> DOCUMENT SECTION
※

Rebooting and selecting the right kernel

ubuntu@host:~$ uname -r
6.9.0-rc7-snp-host-05b10142ac6a

Following the "Preparing the Guest" steps (omitted here)

Configuring the GPU
Obtain some information

$ lspci -n -d 10de:
82:00.0 0302: 10de:2331 (rev a1)

Setting the GPU in dev CC mode and activating PCI VFIO for the device.

sudo python3 ./nvidia_gpu_tools.py --gpu=0 --query-cc-mode
sudo python3 ./nvidia_gpu_tools.py --gpu=0 --set-cc-mode=devtools --reset-after-cc-mode-switch
sudo sh -c "echo 10de 2331 > /sys/bus/pci/drivers/vfio-pci/new_id

Launch guest VM
Set the appropriate values in the vars :

export AMD_SEV_DIR=/path/to/AMDSEV/snp-release-<date>
export VDD_IMAGE=path/to/disk.qcow2

#Hardware Settings

export NVIDIA_GPU=82:00.0
export MEM=64 #in GBs
export FWDPORT=9899

Launching guest (with sev-snp and GPU passthrough)

cp $AMD_SEV_DIR/usr/local/share/qemu/OVMF_VARS.fd $AMD_SEV_DIR/usr/local/share/qemu/myguest.fd
sudo $AMD_SEV_DIR/usr/local/bin/qemu-system-x86_64 \
  -machine confidential-guest-support=sev0,vmport=off \
  -object sev-snp-guest,id=sev0,cbitpos=51,reduced-phys-bits=1 \
  -enable-kvm -nographic -no-reboot \
  -cpu EPYC-v4 -machine q35 -smp 12,maxcpus=31 -m ${MEM}G,slots=2,maxmem=512G \
  -bios $AMD_SEV_DIR/usr/local/share/qemu/OVMF_CODE.fd \
  -drive if=pflash,format=raw,unit=0,file=$AMD_SEV_DIR/usr/local/share/qemu/myguest.fd \
  -drive file=$VDD_IMAGE,if=none,id=disk0,format=qcow2 \
  -device virtio-scsi-pci,id=scsi0,disable-legacy=on,iommu_platform=true \
  -device scsi-hd,drive=disk0 \
  -device virtio-net-pci,disable-legacy=on,iommu_platform=true,netdev=vmnic,romfile= \
  -netdev user,id=vmnic,hostfwd=tcp::$FWDPORT-:22 \
  -device pcie-root-port,id=pci.1,bus=pcie.0 \
  -device vfio-pci,host=$NVIDIA_GPU,bus=pci.1 \
  -fw_cfg name=opt/ovmf/X-PciMmio64Mb,string=262144

The boot fails with an OVMF error :

[...]
ProtectUefiImage failed to create image properties record
Select Item: 0x0
FW CFG Signature: 0x554D4551
Select Item: 0x1
FW CFG Revision: 0x3
QemuFwCfg interface (DMA) is supported.

※

> EXTRACTED INFORMATION

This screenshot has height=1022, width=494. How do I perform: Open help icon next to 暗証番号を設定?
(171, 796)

※

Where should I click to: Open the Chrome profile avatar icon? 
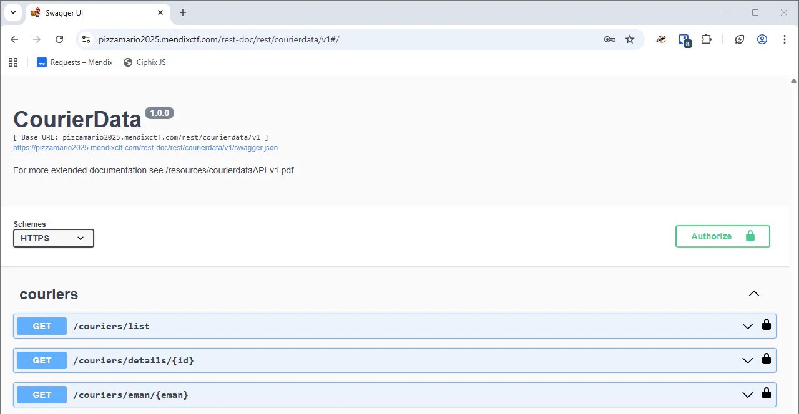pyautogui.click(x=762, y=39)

※

> YOUR TASKS
a) Print the SEV-SNP guest setup notes word for word from "Launch guest VM" up to and including "and GPU passthrough)".
b) For each statement, answer yes or no according to the SEV-SNP guest setup notes, and quote the words that decide it: (i) The guest is given 64 GB of memory. (ii) The FWDPORT variable is set to 2222. (iii) The guest boots without errors.
c) In the SEV-SNP guest setup notes, which CPU model does the launch command pass to QEMU?
The entries have no connection to the SEV-SNP guest setup notes.

> THE SOLUTIONS
a)
Launch guest VM
Set the appropriate values in the vars :

export AMD_SEV_DIR=/path/to/AMDSEV/snp-release-<date>
export VDD_IMAGE=path/to/disk.qcow2

#Hardware Settings

export NVIDIA_GPU=82:00.0
export MEM=64 #in GBs
export FWDPORT=9899

Launching guest (with sev-snp and GPU passthrough)

b)
(i) Yes: "export MEM=64 #in GBs"
(ii) No: "export FWDPORT=9899"
(iii) No: "The boot fails with an OVMF error"

c) EPYC-v4